We're getting closer! Now we have a single logarithm equal to a number. To get rid of the logarithm, we need to use the definition of a logarithm to rewrite the equation in exponential form. Remember, log_b(y) = x is the same as b^x = y. So, in our case, log₄(10z - z²) = 2 is the same as:

4² = 10z - z²

See how we've transformed the logarithmic equation into a quadratic equation? This is a key step in solving these types of problems. By using the properties of logarithms, we've managed to get rid of the logs and end up with something we know how to solve.

So, now we have 4² = 10z - z², which simplifies to 16 = 10z - z². We're in familiar territory now. We've turned our logarithmic equation into a quadratic equation, which we can solve using our trusty algebra skills.

Solving the Quadratic Equation

Alright, we've arrived at the quadratic equation: 16 = 10z - z². To solve this, we first want to get everything on one side and set the equation equal to zero. This is the standard form for a quadratic equation, and it makes it easier to solve by factoring, completing the square, or using the quadratic formula.

So, let's add z² and subtract 10z from both sides of the equation. This gives us:

z² - 10z + 16 = 0

Now we have a quadratic equation in the form ax² + bx + c = 0, where a = 1, b = -10, and c = 16. The next step is to try and factor this quadratic.
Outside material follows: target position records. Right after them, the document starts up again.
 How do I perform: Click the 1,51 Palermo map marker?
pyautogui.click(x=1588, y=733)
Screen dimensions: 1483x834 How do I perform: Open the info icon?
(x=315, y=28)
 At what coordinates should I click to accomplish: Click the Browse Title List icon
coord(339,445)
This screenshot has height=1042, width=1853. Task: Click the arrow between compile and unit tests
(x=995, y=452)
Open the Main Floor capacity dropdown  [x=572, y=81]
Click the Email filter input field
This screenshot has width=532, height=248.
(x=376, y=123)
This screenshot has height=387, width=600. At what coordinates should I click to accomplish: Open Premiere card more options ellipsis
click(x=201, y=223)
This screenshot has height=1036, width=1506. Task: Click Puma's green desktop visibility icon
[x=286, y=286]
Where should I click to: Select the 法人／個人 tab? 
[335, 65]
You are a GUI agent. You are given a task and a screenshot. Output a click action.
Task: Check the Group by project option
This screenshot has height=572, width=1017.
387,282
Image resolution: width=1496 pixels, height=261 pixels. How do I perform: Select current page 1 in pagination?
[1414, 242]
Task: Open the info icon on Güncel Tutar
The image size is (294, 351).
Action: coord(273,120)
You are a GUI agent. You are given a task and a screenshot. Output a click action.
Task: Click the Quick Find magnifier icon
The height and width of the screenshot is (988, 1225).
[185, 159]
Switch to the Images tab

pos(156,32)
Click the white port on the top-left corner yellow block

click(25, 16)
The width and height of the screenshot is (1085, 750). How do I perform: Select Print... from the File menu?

We're looking for two numbers that multiply to 16 and add up to -10. Can you think of any?

Well, -2 and -8 fit the bill perfectly! (-2) * (-8) = 16, and (-2) + (-8) = -10. So, we can factor our quadratic equation as follows:

(z - 2)(z - 8) = 0

Now, we can use the zero-product property, which states that if the product of two factors is zero, then at least one of the factors must be zero. In other words, if (z - 2)(z - 8) = 0, then either z - 2 = 0 or z - 8 = 0.

Solving these two simple equations gives us our potential solutions for z:

z - 2 = 0 => z = 2 z - 8 = 0 => z = 8

So, we have two possible solutions: z = 2 and z = 8. But remember, we're not done yet! We need to check these solutions to make sure they're valid in our original logarithmic equation.

Checking for Extraneous Solutions

Okay, we've got our potential solutions, z = 2 and z = 8, but we need to be super careful here. Remember how we talked about the domain of logarithms? We can only take the logarithm of positive numbers. This means we need to check if our solutions make the arguments of the logarithms in the original equation positive.

Our original equation was log₄(10-z) + log₄(z) = 2. Let's plug in our solutions and see what happens.

First, let's check z = 2:

log₄(10-2) + log₄(2) = log₄(8) + log₄(2)

Both 8 and 2 are positive, so z = 2 looks promising.

Now, let's check z = 8:

log₄(10-8) + log₄(8) = log₄(2) + log₄(8)

Again, both 2 and 8 are positive, so z = 8 also seems like a valid solution.

Since both of our potential solutions satisfy the domain requirements of the logarithms, we can confidently say that they are both valid solutions to the equation. This is fantastic news! We've done all the hard work, and we're just about ready to wrap things up.

Final Answer

Phew! We've taken quite the journey, haven't we? We started with a logarithmic equation, used the properties of logarithms to simplify it, transformed it into a quadratic equation, solved the quadratic, and then checked our solutions for validity. That's a whole lot of math!

So, after all that, what's our final answer? We found two solutions that satisfy the original equation: z = 2 and z = 8. Therefore, the solution set for the equation log₄(10-z) + log₄(z) = 2 is {2, 8}.

And that's it! We've successfully solved the logarithmic equation. Give yourselves a pat on the back, guys! Logarithmic equations can seem intimidating at first, but with a solid understanding of the properties of logarithms and a systematic approach, you can conquer them. Remember to always check your solutions, and you'll be golden. Keep practicing, and you'll become a logarithm pro in no time!